NEW YORK – It was a dark and stormy ... late afternoon on Arthur Ashe Stadium as the expected thunderstorms finally were about to hit.

Roger Federer and Marcel Granollers were hustled off the court before it even began to rain, with a possibility of lightning looming.

Perhaps it was the gods of tennis letting loose their wrath, because Federer was very slow out of the gate – and Granollers was on fire. He was down 2-5 in the first set when play was stopped, and that simply wouldn't do.

Two hours later, almost to the minute, Federer and Granollers returned to the stadium court and despite losing the first set, Federer restored order in rather short order in a 4-6, 6-1, 6-1, 6-1 victory that was, after that first 19 minutes, dominant and emphatic.

"I thought it was a good match, I was able to come back and turn it around because Marcel started really on fire. We knew there was maybe going to be rain in the air. I’m happy the break helped me," Federer said in an on-court interview with Tennis Channel.

The players returned to a nearly-empty Arthur Ashe Stadium, as the decision was made that this day-session match was now going to be part of the night session. That was a major bonus for the night-session ticket holders; for those who had waited patiently through the rain delay to see the rest of the Federer match, not so much.

It's not often Federer plays in an empty stadium, beyond his morning practice sessions on stadium courts around the world. The changeovers were a madhouse as the fans rushed to get to their seats.

As it was, the 7 p.m. start was moved up some 20 minutes and with no tennis around the grounds to arrive early to see, the crowd wasn't expecting it.

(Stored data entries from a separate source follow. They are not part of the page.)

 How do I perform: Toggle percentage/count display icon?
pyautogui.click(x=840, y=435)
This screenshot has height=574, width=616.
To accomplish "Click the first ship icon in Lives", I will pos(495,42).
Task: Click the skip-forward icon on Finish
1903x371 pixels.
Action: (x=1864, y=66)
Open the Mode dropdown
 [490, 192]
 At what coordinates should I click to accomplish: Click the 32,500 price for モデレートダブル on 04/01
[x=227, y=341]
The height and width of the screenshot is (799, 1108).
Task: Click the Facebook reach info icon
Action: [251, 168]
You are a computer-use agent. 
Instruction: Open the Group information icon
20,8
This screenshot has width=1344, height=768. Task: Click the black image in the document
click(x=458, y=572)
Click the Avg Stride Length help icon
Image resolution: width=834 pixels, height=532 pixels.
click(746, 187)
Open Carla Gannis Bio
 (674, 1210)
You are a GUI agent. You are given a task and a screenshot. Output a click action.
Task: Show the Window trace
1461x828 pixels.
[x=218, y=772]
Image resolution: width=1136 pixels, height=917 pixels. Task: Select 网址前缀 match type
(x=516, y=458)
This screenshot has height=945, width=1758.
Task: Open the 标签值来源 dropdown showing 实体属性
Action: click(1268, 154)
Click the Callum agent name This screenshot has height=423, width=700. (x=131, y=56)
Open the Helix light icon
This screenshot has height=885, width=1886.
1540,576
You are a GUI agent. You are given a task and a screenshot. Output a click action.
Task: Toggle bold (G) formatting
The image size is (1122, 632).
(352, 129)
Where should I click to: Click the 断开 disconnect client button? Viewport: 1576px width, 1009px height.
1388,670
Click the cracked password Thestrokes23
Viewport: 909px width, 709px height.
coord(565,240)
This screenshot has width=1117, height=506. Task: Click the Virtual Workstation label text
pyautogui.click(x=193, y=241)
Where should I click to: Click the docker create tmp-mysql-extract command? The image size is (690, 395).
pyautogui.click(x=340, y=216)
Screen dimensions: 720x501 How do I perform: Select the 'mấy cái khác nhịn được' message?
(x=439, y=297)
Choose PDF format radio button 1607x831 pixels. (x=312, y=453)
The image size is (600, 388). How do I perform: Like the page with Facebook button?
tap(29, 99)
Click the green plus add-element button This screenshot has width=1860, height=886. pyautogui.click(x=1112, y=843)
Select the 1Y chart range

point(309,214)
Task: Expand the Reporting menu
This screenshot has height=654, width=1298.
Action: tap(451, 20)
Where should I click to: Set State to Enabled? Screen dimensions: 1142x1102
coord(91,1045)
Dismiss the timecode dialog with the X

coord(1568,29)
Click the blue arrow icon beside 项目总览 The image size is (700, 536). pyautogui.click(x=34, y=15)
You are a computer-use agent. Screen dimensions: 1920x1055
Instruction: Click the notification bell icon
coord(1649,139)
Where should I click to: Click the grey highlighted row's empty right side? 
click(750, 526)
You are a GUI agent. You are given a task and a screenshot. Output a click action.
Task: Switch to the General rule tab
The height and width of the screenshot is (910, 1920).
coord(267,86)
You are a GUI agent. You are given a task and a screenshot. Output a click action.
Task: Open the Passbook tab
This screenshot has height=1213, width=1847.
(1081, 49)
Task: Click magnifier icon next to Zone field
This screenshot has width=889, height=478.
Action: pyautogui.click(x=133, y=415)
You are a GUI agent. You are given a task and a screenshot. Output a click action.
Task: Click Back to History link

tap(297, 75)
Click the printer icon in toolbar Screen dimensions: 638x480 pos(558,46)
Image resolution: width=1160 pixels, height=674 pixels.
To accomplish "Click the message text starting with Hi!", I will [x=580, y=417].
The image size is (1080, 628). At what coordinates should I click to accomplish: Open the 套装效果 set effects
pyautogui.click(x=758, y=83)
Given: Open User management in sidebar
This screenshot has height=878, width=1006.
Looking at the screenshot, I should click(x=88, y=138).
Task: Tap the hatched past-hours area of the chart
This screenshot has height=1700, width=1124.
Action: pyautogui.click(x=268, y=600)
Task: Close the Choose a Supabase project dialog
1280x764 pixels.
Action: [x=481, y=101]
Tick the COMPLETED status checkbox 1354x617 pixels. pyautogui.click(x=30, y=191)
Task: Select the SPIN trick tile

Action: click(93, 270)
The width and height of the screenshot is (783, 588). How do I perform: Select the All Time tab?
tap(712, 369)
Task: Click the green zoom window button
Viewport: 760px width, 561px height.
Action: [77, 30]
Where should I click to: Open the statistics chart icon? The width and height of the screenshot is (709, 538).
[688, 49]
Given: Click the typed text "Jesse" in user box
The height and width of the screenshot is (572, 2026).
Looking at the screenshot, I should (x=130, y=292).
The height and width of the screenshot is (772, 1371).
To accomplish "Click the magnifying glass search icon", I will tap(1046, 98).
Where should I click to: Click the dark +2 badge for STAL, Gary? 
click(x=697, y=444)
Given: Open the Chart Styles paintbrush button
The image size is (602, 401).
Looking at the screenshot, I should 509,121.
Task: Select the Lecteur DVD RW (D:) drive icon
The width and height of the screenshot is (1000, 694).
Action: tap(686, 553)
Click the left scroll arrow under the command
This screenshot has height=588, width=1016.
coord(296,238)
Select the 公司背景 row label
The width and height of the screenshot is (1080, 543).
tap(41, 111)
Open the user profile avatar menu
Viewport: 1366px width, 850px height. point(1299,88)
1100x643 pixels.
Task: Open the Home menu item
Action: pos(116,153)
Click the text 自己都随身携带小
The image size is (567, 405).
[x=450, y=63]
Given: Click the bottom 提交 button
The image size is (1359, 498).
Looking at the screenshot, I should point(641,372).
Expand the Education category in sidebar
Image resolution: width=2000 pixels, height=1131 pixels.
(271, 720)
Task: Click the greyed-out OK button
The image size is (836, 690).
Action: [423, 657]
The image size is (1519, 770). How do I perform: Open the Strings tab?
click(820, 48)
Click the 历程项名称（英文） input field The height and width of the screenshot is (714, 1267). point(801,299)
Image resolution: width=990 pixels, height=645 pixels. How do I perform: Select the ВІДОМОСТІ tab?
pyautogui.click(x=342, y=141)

Granollers broke Federer to take the first set 6-4, after Federer had retrieved the break he left on court during the break. But after the first few games of the second set, it was all Federer. He ended up with 57 winners and 27 unforced errors, moving like the younger self CBS was showing highlights of during the rain delay.

The humidity was oppressive. Players in action Sunday night once play resumed, including the likes of Austrian youngster Dominic Thiem and veteran Spanish lefty Feliciano Lopez on the Grandstand court, looked as though their shirts were painted on and they had just hopped out of the shower.

Even Federer looked like a drowned rat – or as close to that as the unflappable Swiss can get. This happens so rarely you almost wanted to look up to see if donkeys were flying.

During his on-court interview with former player Rennae Stubbs, Federer was flicking the sweat off his face with his thumb – a signature move by noted sweater Pete Sampras back in the day. His hair was just about completely wet, and he was still dirpping.

"You don’t know what’s going to happen, but the conditions definitely changed a lot," he said. "It was windy and quick when we started. When we came back, the wind was gone and it was just humid. I guess it played in my favour, when you look back at the scoreline."

Some matches were switched around because of the rain, albeit in typical U.S. Open late and confusing fashion. The match between No. 7 seed Grigor Dimitrov and David Goffin of Belgium, scheduled as the second night match after the women's match between Jelena Jankovic and Belinda Bencic on Arthur Ashe Stadium, was moved to the Grandstand to give it a shot at a decent starting time.

To make room, the women's fourth-round match between No. 14 seed Lucie Safarova and Shuai Peng was shifted to Court 5.